The theme of the book is faith-and-work integration; the Gospel should not only affect our decision for salvation and our relationship with God, but how we approach life, and specifically, our view of work and the way we work. The theology of work and the idea of living a fully-integrated life has been a huge theme for me and Eric over the past couple of years, and it is actually a huge piece of the puzzle for us as we join staff with Cru and prepare to work with college students.
While there are many things I could write about, some of which I will potentially write about later, the last chapter really resonated with my heart. I will do my best to not make this like a book report, but some of the background information might be necessary in helping relate this piece to the whole.
In discussing the “power” given for work by the Gospel, the chapter addresses “the work under the work” and “the rest behind the rest”:
But the relationship between work and rest operates at a deeper level as well. All of us are haunted by the work under the work – that need to prove and save ourselves, to gain a sense of worth and identity. But if we can experience gospel-rest in our hearts, if we can e free from the need to earn our salvation through our work, we will have a deep reservoir of refreshment that continually rejuvenates us, restores our perspective, and renews our passion.
Keller and co-author Katherine Leary Alsdorf expound on the idea of rest by providing three purposes behind the idea of rest as illustrated by God’s command to obey the Sabbath.
- Sabbath is a celebration of our design – “Since God rested after his creation, we must also rest after ours… Overwork or underwork violates [that rhythm of work and rest] and leads to breakdown.”
- Sabbath is a declaration of our freedom – “Anyone who cannot obey God’s command to observe the Sabbath is a slave, even a self-imposed one. Your own heart, or our materialistic culture, or an exploitative organization, or all of the above, will be abusing you if you don’t have the ability to be disciplined in your practice of Sabbath… It is important that you learn to speak this truth to yourself with a note of triumph – otherwise you will feel guilty for taking time off, or you will be unable to truly unplug.”

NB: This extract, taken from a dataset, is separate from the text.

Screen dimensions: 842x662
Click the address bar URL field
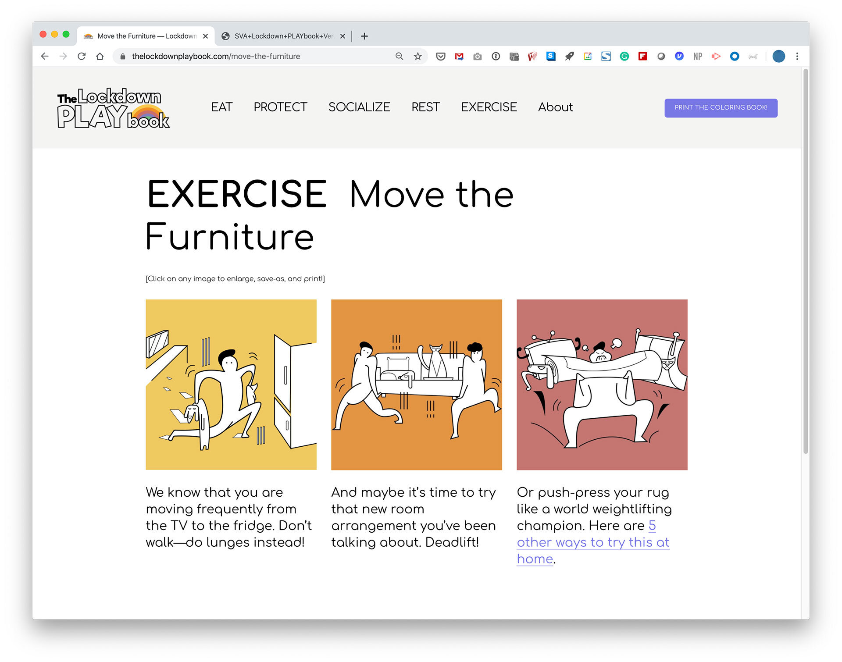(x=259, y=56)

- Sabbath is an act of trust – “To practice Sabbath is a disciplined and faithful way to remember that you are not the one who keeps the world running, who provides for your family, not even the one who keeps your work projects moving forward.”
An act of trust – a moment to recognize that we are not in control. We are not the ones who are “making things happen.” Conviction came for me after this next section:
But by now you must see that God is there – you are not alone in your work. Jesus’ famous discourse against worry (Matthew 6:25-34) is set in the context of work. He chides us that the plants of the field are cared for, though “they do not labor or spin” (verse 28). He reminds us that we are obviously more valuable to God than plants – so we shouldn’t “run after” material things through our work (verse 32). So if you are worrying during your rest, you are not practicing Sabbath.

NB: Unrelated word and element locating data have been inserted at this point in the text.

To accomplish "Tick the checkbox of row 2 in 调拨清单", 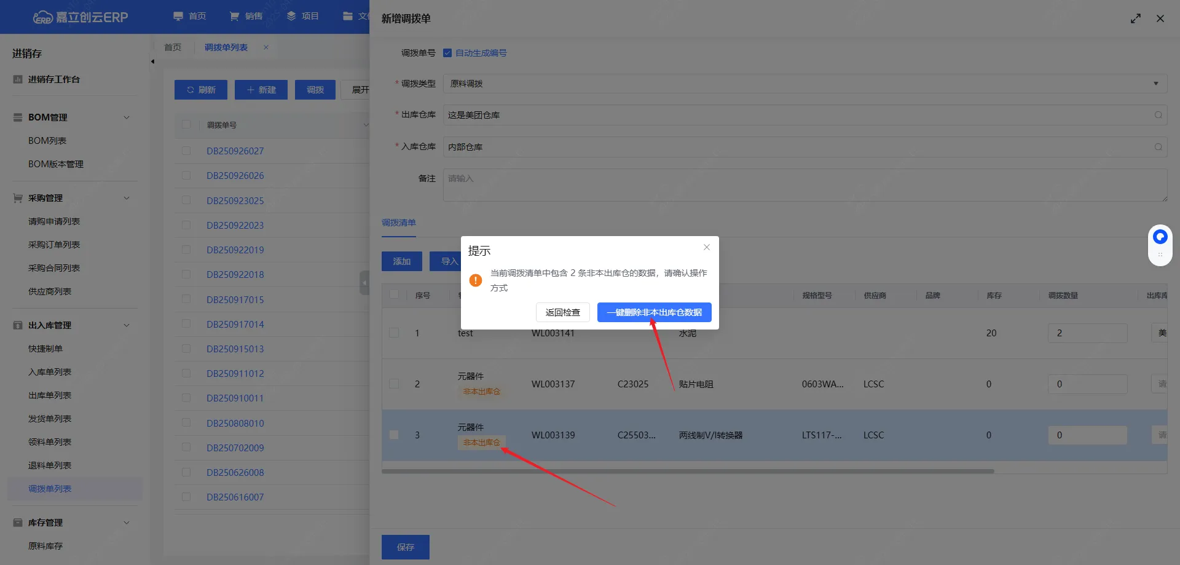I will 394,384.
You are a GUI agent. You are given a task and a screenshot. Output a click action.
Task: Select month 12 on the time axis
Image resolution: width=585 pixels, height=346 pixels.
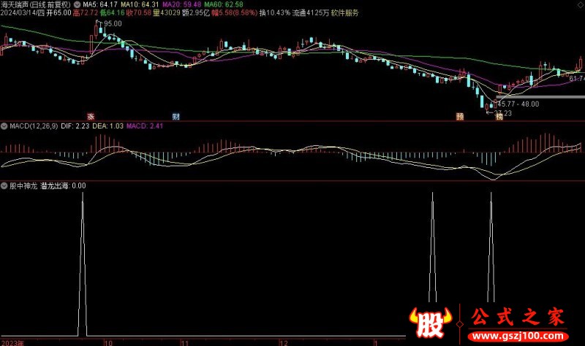[283, 342]
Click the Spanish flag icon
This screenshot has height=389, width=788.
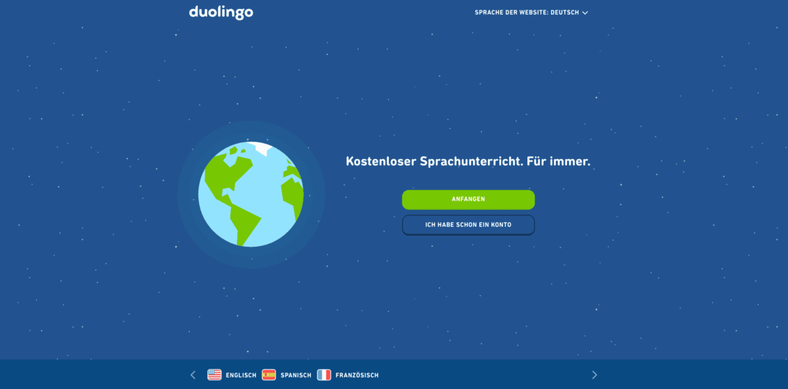pyautogui.click(x=269, y=375)
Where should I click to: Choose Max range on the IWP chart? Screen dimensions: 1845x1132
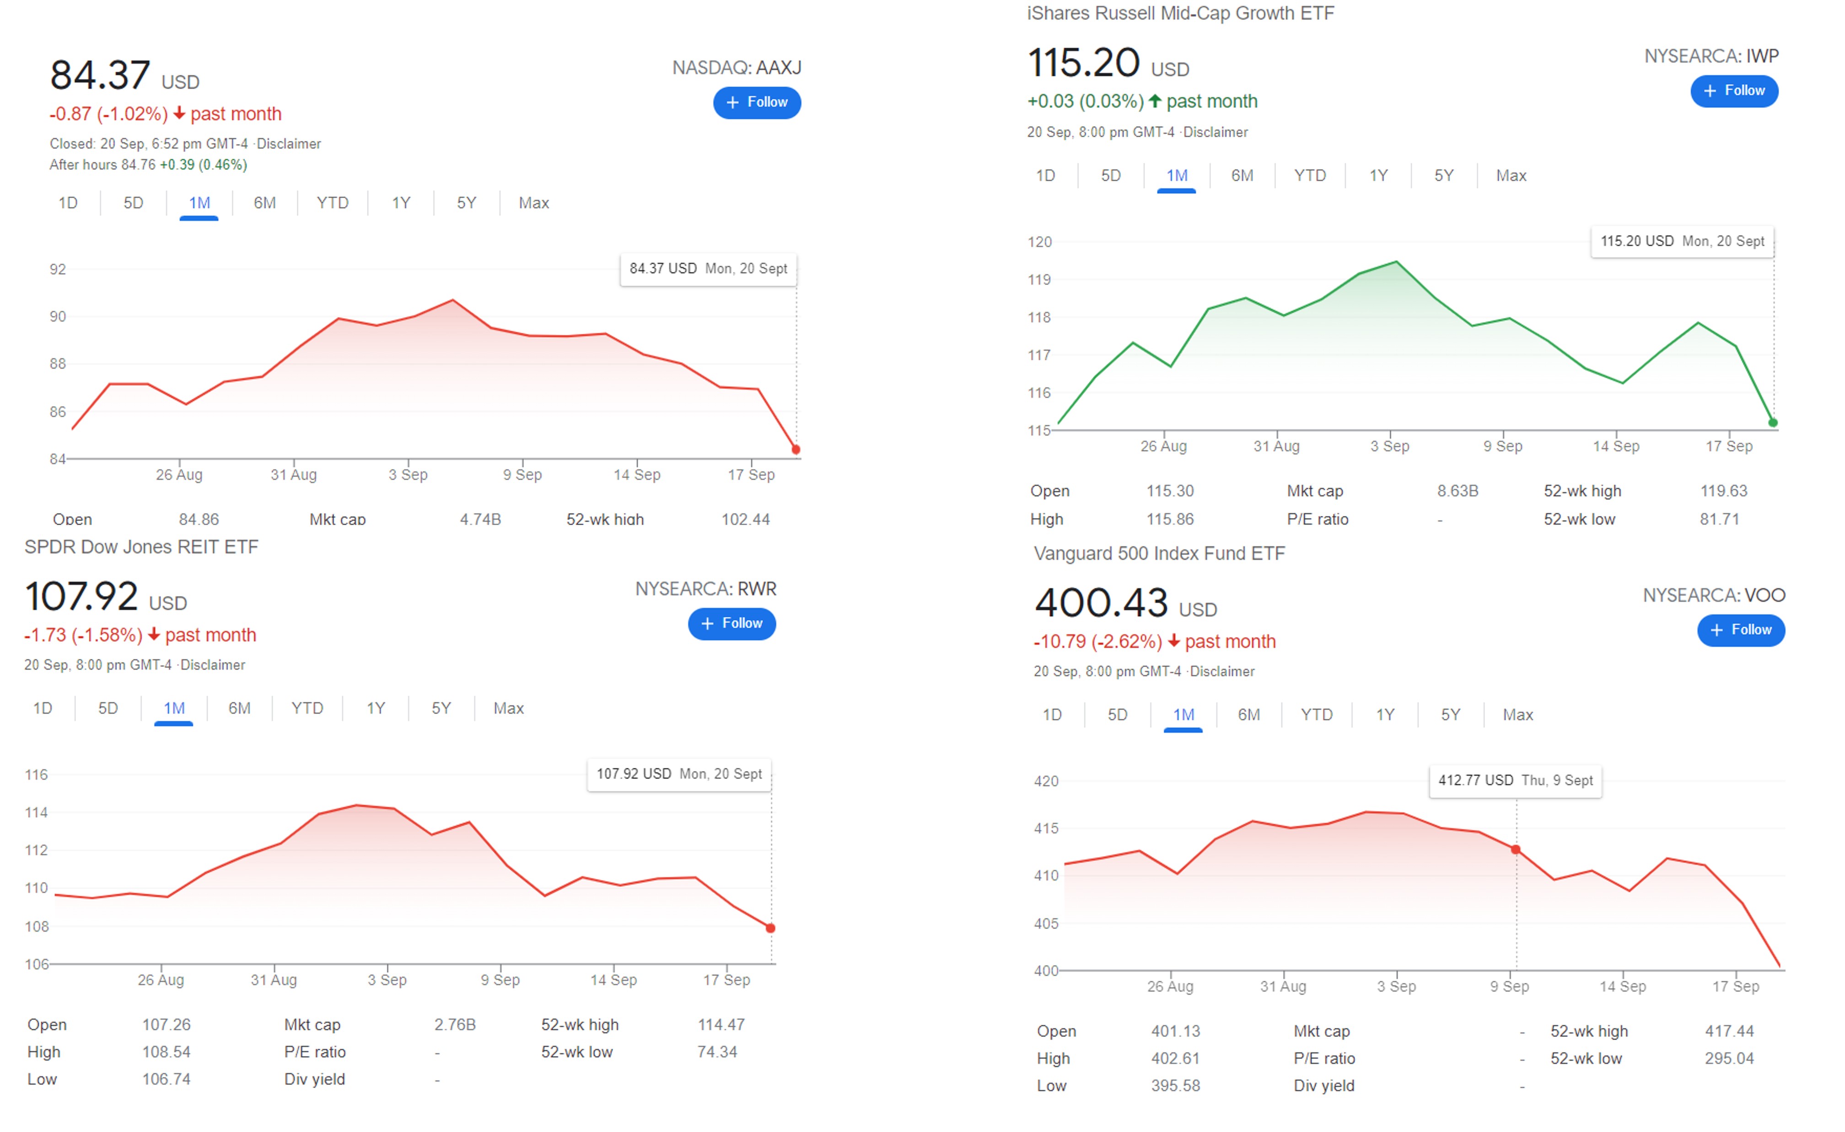pyautogui.click(x=1510, y=175)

Yikes. I can’t count how many times I have spent my day(s) off worrying about the work I am not getting done, especially during this season of fundraising for Cru where work/rest boundaries are more blurred. The crazy thing is that it is during this season of fundraising more than any before where progress is completely dependent upon the Lord, yet I waste my energy and try to take control back by worrying about what I am doing to accomplish things by myself.
Yet the enemy feeds us the lie that it is all up to me. The burden of success, whether material or spiritual, is on my shoulders, and if I am not being “productive,” then failure will follow.

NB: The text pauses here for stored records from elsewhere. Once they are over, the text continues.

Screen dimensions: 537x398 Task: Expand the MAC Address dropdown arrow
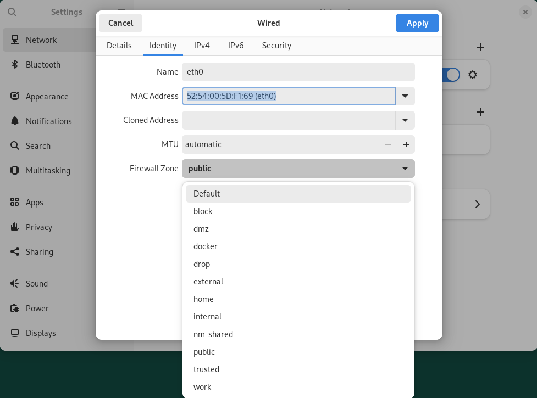[x=405, y=96]
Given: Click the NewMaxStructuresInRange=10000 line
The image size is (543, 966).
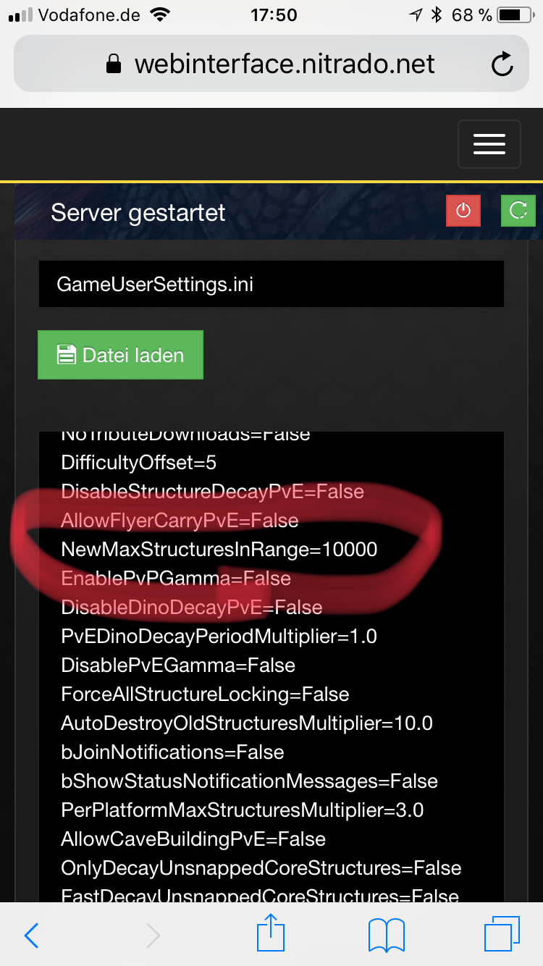Looking at the screenshot, I should (219, 549).
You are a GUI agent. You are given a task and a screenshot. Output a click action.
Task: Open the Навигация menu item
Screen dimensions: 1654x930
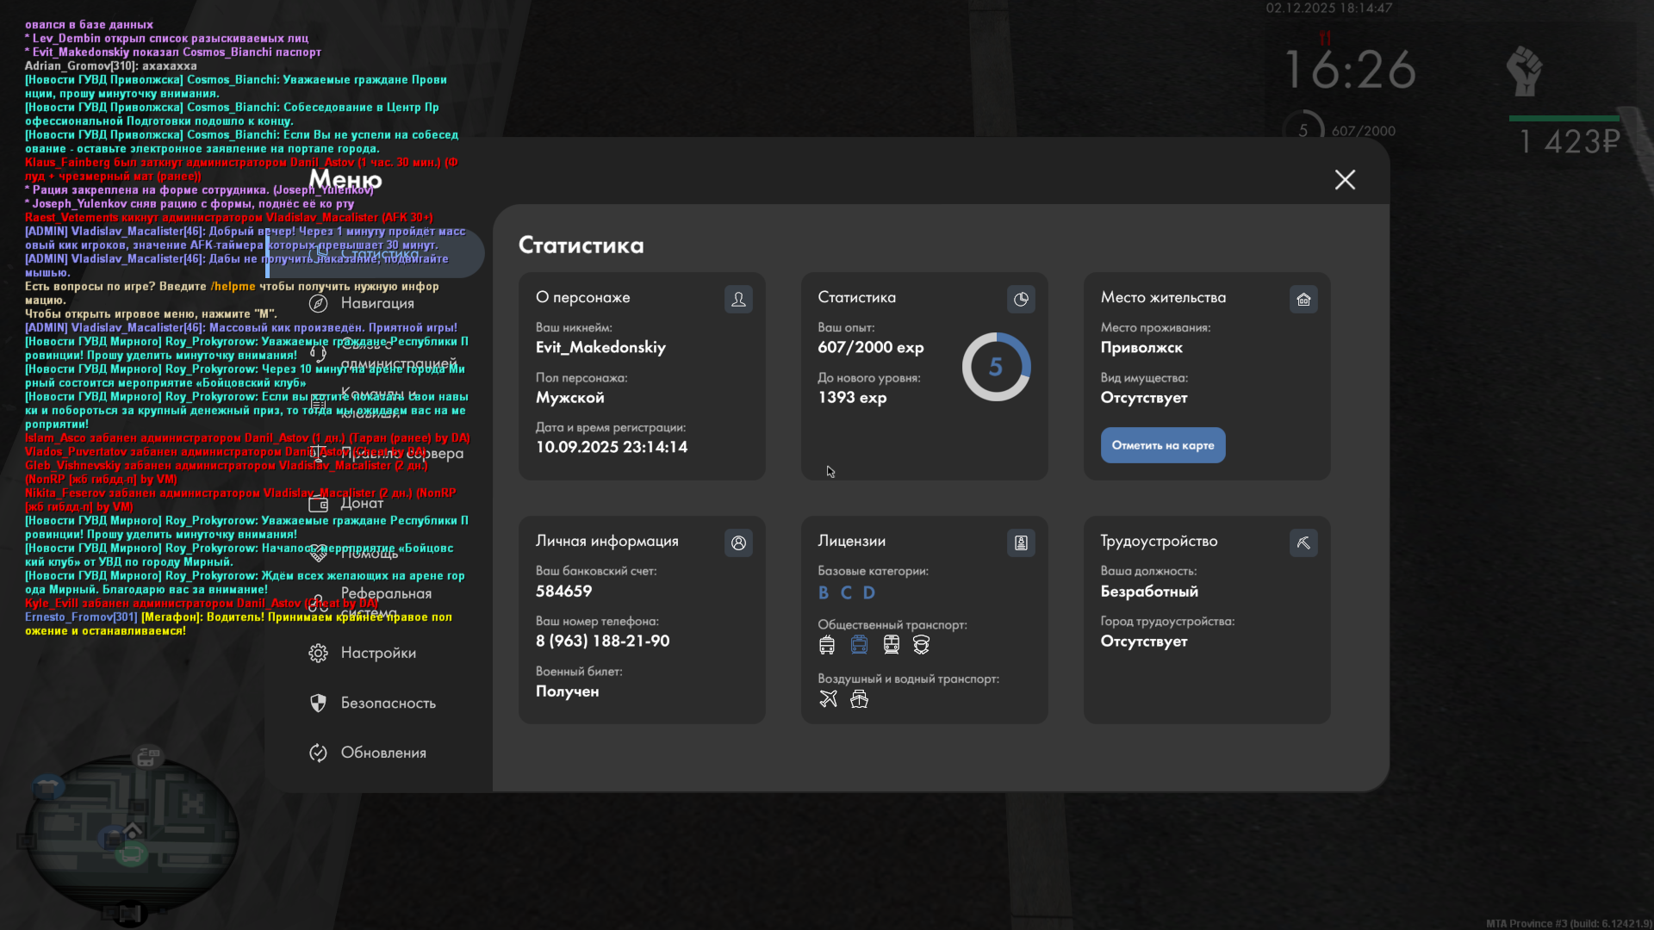click(x=376, y=303)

Do I view both my work and my rest as sacred? As places where God resides and has the opportunity to be given glory? And, at the end of the day, do I let go of my efforts and entrust them into His hands?
Worry does not empty tomorrow of its sorrow; it empties today of its strength. —Corrie ten Boom
My desire is to take my rest – the Sabbath – more seriously. If the Israelites could take a Sabbath year every seven years to give the land a rest (Leviticus 25), and if the Lord provided for them with a whole year off, then He can most certainly provide for us if I honor Him not just with my work but also with my rest.
Do you struggle with this, too? How have you learned to “take the Sabbath seriously”?